The first major study of the Nor-Nakhichevan Armenian dialect was made by the Armenian linguist, professor Hrachia Acharian, who was known for his works in the field of dialectology, lexicology, lexicography, history of language, etc. The first dictionary of the Nor-Nakhichevan dialect, developed by the Armenian philologist Gevorg Jalashyan, was based on his works. He studied the research of R. Acharyan, classified them, developed and enriched them with a more detailed analysis of both the phonetic features and the vocabulary of the dialect.

==Features==
- According to the etymology originally described in the works of Hrachia Acharian and G. Jalashyan, the subdialectal form of Nor-Nakhichevan Armenian retains the conjugation in u that existed in Old Armenian, although it is quite rare and only a few verbs belong to it. Examples:k'tsutsunum, k'tsutsunus, k'tsutsune, k'tsutsunuk, k'tsutsunun, k'tsutsununk; g'ulum, g'ulus, g'ule, g'uluk, g'ulun, g'ulunk; g'desnum, g'desnus, g'desne, g'desnuk, g'desnun, g'desnunk; k'temuztsunum, k'temuztsunus, k'temuztsune, k'temuztsunuk, k'temuztsunun, k'temuztsununk, etc.

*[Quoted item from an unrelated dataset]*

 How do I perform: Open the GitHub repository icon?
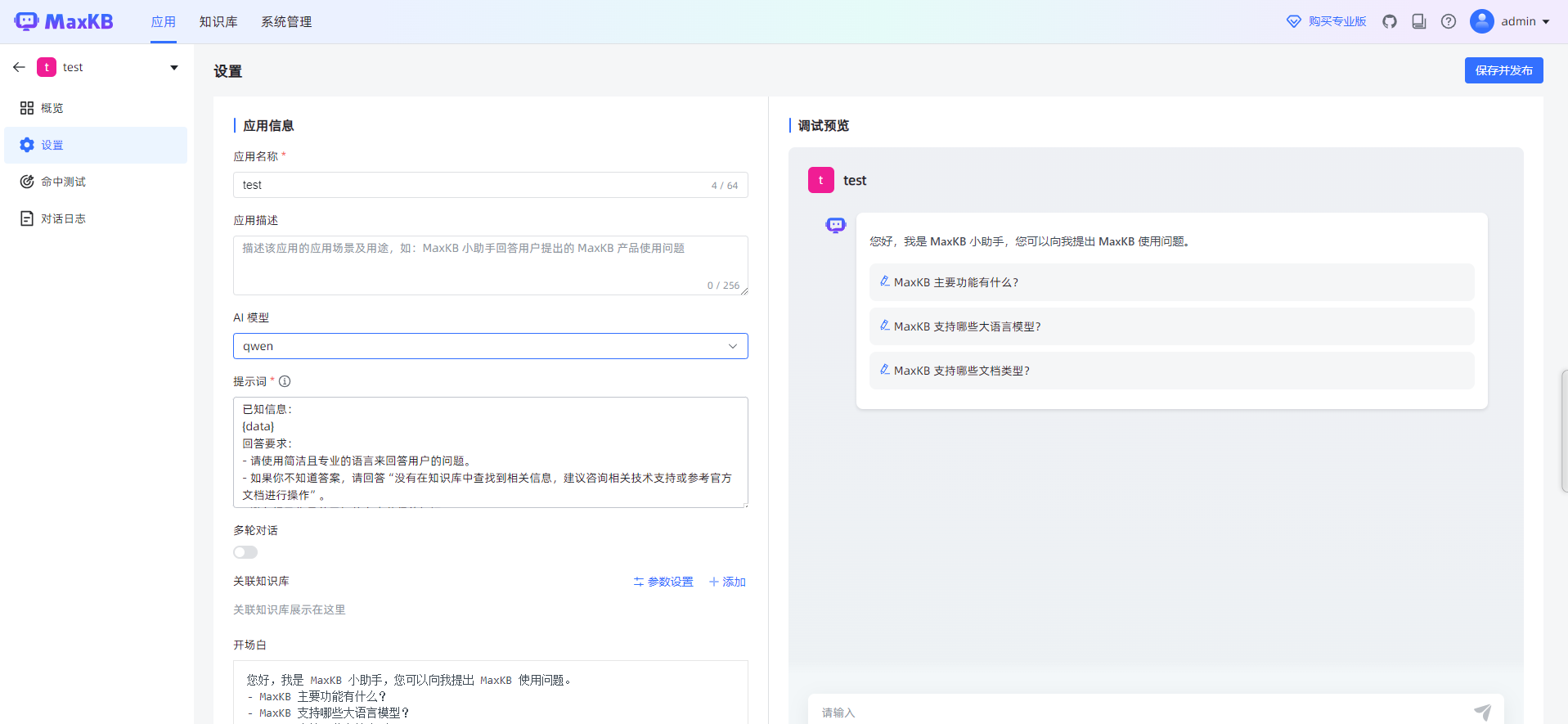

- Armenians have an ancient religious holiday called Vardavar that is celebrated 14 weeks after Easter. Its characteristic custom is to pour water on each other. The holiday is still celebrated annually by the Don Armenians, who gather near the Holy Cross Church. In Rostov's Nakhichevan, the locals call it Vartevor, and in Chaltyr, Vashtevor.